Bisnis.com, PEKANBARU - Untuk memenuhi standar produk minyak sawit atau CPO (crude palm oil) di pasar Internasional, semua pelaku industri perkebunan kelapa sawit Riau harus besertifikat Indonesian Sustainable Palm Oil (ISPO) pada akhir 2014.
Zulher Kepala Dinas Perkebunan Provinsi Riau mengatakan sektor perkebunan sawit penggerak utama dalam pertumbuhan ekonomi Riau dan melibatkan sekitar 980.605 kepala keluarga (KK) petani.
Zulher mengasumsikan, jika 1 KK meliputi 4 orang, maka 3,9 juta orang menggantungkan hidupnya dari perkebunan sawit. Artinya, jumlah ini 70% dari 5,5 juta jiwa penduduk di Provinsi Riau.
"Jika dihantam isu negatif terus, dan harganya jatuh, bisa gawat perekonomian masyarakat Riau," katanya dalam seminar gabungan pengusaha kelapa sawit (Gapki) Riau bertajuk Tantangan Menuju Industri Minyak Sawit Lestari, Rabu (26/9/2013) di Hotel Grad Elite.
Sebagai informasi, Riau memiliki kebun sawit seluas 2.258.553 Ha atau 26,25% dari total luas sawit nasional sekitar 8 juta Ha.
Dari total luas kebun sawit di Riau, 53% atau 1.205.498 Ha kebun sawit rakyat, sedangkan 905.979 Ha atau sekitar 43% milik swasta dan milik perkebunan sawit perusahaan besar negara sekitar 79.545 Ha atau 4% dari total seluruh kebun sawit di Riau.
Zulher juga mengatakan ibarat primadona, minyak sawit Indonesia banyak yang mencari namun banyak pula yang membenci. Cina, India, Pakistan, Asia Timur termasuk yang mencari sedangkan Uni Eropa dan Amerika Serikat termasuk yang membenci.
"Jelas mereka benci, karena produktifitas minyak sawit mengalahkan minyak nabati yang diproduksi Uni Eropa dan AS seperti minyak kedelai, bunga matahari dan lainya," katanya.

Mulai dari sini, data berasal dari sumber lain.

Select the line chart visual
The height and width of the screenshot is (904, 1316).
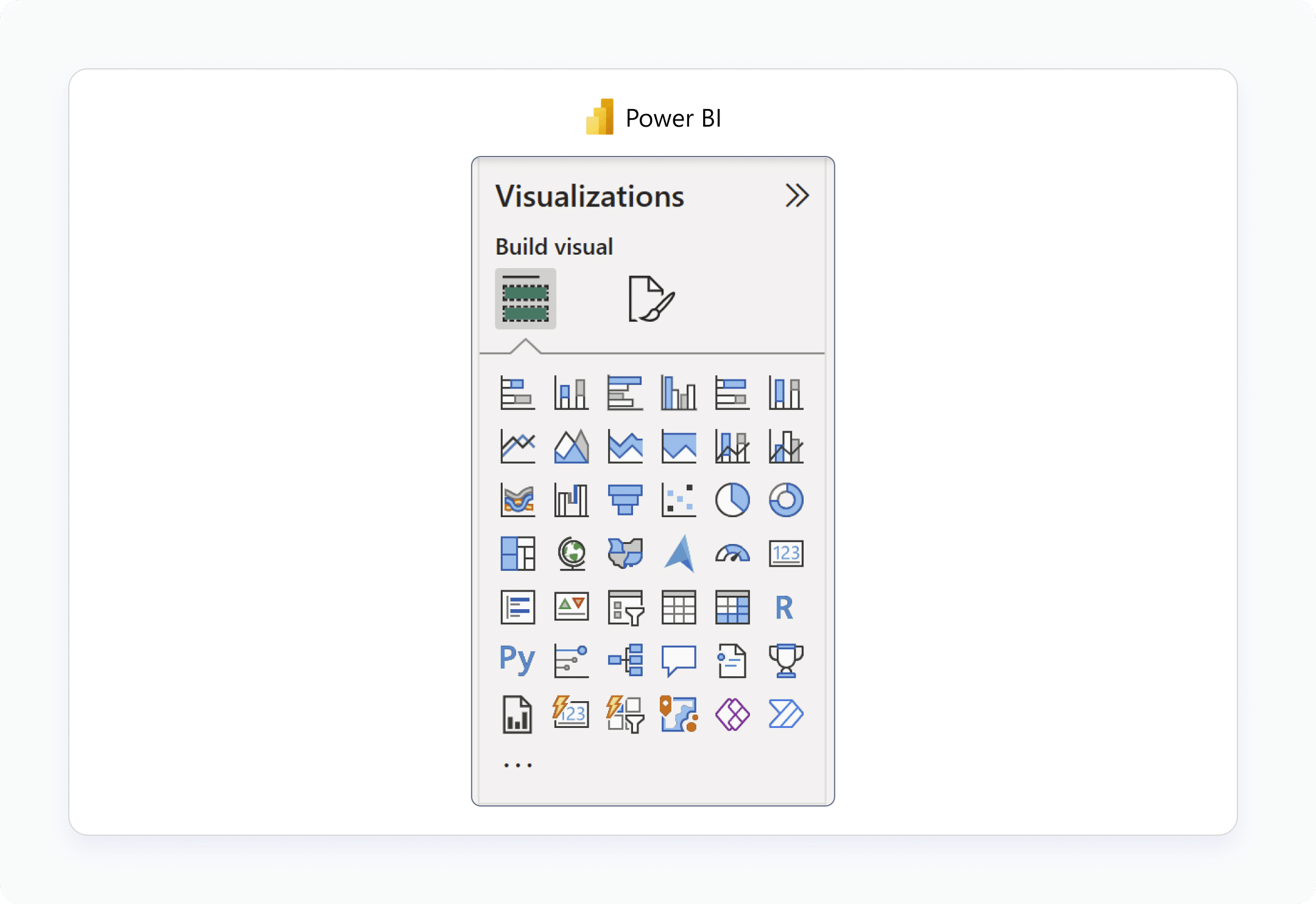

Gencarnya kampanye hitam yang dilakukan beberapa lembaga swadaya masyarakat (LSM) asing, katanya, harus dijadikan tantangan dan pengembangan industri kelapa sawit yang lestari merupakan keharusan bukan pilihan.
"Makanya sejak ISPO 2011, di Riau tahun 2013 sudah ada tiga yang ISPO, akhir 2014 semua ditargetkan ISPO," katanya.